Au cours d’un workshop, un participant relate la scène suivante. En plein milieu d’une réunion en visioconférence à écrans éteints, entendant des bruits « étranges » voire « suspects » (sic), il demande, en tant que manager, à ce que l’on active toutes les caméras. Stupéfaction, l’une de ses collaboratrices, alors toute jeune maman, est en train d’allaiter son nouveau-né. Le participant nous fait part de son ahurissement et s’attend manifestement à ce que nous partagions sa stupeur. Je veux comprendre ce qui l’anime. Je creuse alors son ressenti. Intérieurement, je m’attends à ce qu’il exprime par exemple sa gêne face à la nudité de sa collaboratrice ou ce genre de considérations. Mais pas du tout ! Ce qui choque profondément ce responsable d’équipe, c’est que, de toute évidence, sa collaboratrice ait le toupet de travailler tout en gardant son enfant (de quelques semaines, je le rappelle) alors que lui, il paie des gens pour s’occuper de ses enfants. Son écœurement ne se situe donc pas à un niveau culturel ou sociologique, mais bien à un niveau bassement matériel. Sa collaboratrice ne dépense pas d’argent alors que lui, si, et c’est bien cela qui le dérange. Le reste lui est bien égal, il nous le confirme à plusieurs reprises.

Inclusion VS péché capital

Cet épisode est particulièrement révélateur d’un obstacle majeur à toute stratégie d’inclusion : j’ai nommé la jalousie, à savoir ce sentiment d’envie, de désir d’obtenir les avantages dont jouit une autre personne. Pensez à ce.tte manager aigri.e qui refuse que d’autres obtiennent aisément ce qu’il.elle a obtenu à la sueur de son front. Sous cet éclairage, les fossés entre générations prennent une tout autre dimension. Le problème n’est pas d’accepter des aménagements d’horaire ou l’assouplissement d’une culture. Non. Le problème réside très précisément dans l’insupportable idée que d’autres n’aient pas à endurer les mêmes épreuves que celles qu’ont dû traverser les collègues qui les ont précédés. Puisque j’ai dû me battre, il faut que les autres en bavent au moins autant.

Briser le cercle vicieux

Comment dépasser ces réflexes de rejet de l’autre et de replis sur soi ? En travaillant justement sur l’inclusion, mais de manière globale, en veillant à aborder la diversité sous tous ses aspects, sous peine d’engendrer des crispations, voire des frustrations et une fragmentation du groupe que l’on voulait précisément fédérer. C’est là toute la problématique des stratégies de diversité et d’inclusion qui se focalisent uniquement sur l’un ou l’autre aspect de la diversité. Travailler sur le genre uniquement revient à démultiplier les crispations hommes/femmes. Lutter exclusivement contre le racisme et toute forme de discrimination dite raciale équivaut à stigmatiser plus encore ceux qui en faisaient malheureusement déjà les frais.
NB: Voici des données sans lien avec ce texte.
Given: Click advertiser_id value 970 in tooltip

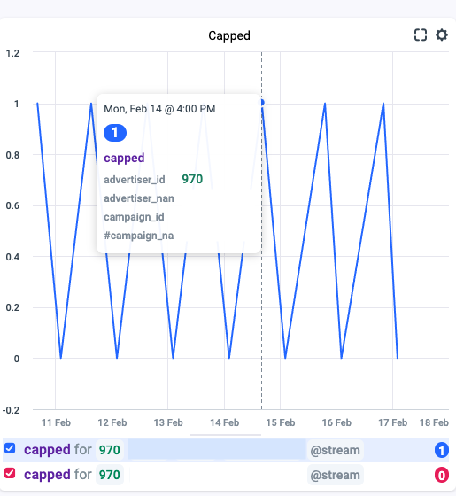Looking at the screenshot, I should click(x=192, y=179).
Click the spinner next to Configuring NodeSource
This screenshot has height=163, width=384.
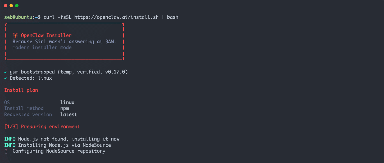click(x=6, y=151)
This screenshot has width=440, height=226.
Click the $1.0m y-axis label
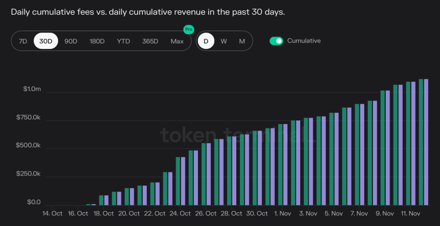click(32, 89)
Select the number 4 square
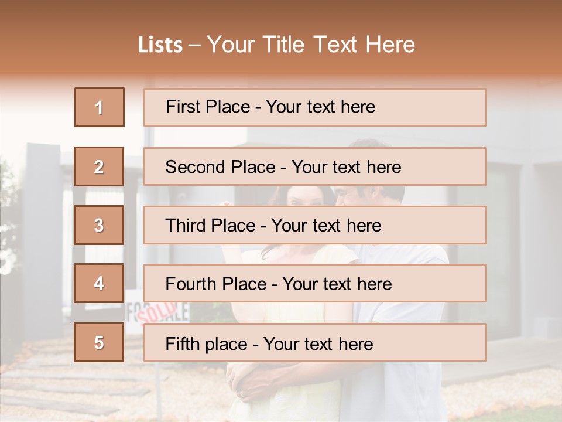 tap(99, 283)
Mais quelles diversités aborder alors ?

Toutes. Sans exception. Ou en tout cas au moins toutes les formes de diversités présentes au sein de votre groupe. Cela vous permettra de concentrer vos efforts et vous évitera de vous disperser. Le plus simple consiste avant tout à prendre conscience des diversités observables au sein de votre groupe. En ressources humaines, on aime dire que « Ce qui ne se mesure pas n’existe pas ». C’est assez vrai. Tant que vous ne saurez pas quels aspects de la diversité aborder, il vous sera difficile de mettre quoi que ce soit d’efficace en place. Si vous travaillez par exemple en entreprise, cette étape vous permettra aussi d’objectiver la répartition des différents groupes sociologiques selon les postes qu’occupent les différents individus dans la société. Vous mettrez peut-être en évidence des gaps ou des plafonds de verre.

Quête d’harmonie

Passée cette étape d’objectivation, il vous restera à mettre en place un plan de diversité et d’inclusion tenant compte de toutes les spécificités de votre groupe cible, en veillant à accorder autant d’importance à chaque facette de la diversité. Ainsi, chaque individu se sentira reconnu et valorisé dans cette approche résolument inclusive. Et c’est justement là que réside le succès d’une politique d’inclusion réussie. Pour m’ouvrir à l’autre, je dois être en harmonie avec mon identité. Avant d’envisager de contribuer à une culture d’inclusion, je dois me sentir suffisamment en paix avec moi-même pour ne pas envier mon prochain. Tant que je reste dans la rancœur, l’amertume, le sentiment d’injustice, je ne suis en effet pas disponible à l’autre.

Panser les blessures

Le principal obstacle à l’inclusion résiderait alors dans nos blessures narcissiques[1]. Pour rappel, l’identité se développe au travers de deux dimensions symétriques : l’identification d’une part, qui permet de se construire à l’image de l’autre, et la différenciation d’autre part, qui permet de se construire en tant qu’individu. Celle-ci amène à être soi, à vivre sa différence en se respectant soi-même et en respectant l’autre. Ce processus est impératif pour assurer le fondement de son identité et justement pour s’ouvrir à l’altérité. C’est en effet quand je me sens personnellement compris.e, reconnu.e. et valorisé.e que je ne peux développer une bonne estime de moi et manifester de l’empathie à l’égard de l’autre. C’est le premier enseignement du secourisme : avant de prendre soin de la victime, tout secouriste veille d’abord à sa propre sécurité. Il en va de même pour l’inclusion. Avant de pouvoir m’ouvrir à l’autre, j’ai effectivement besoin de savoir que le groupe est ouvert à moi.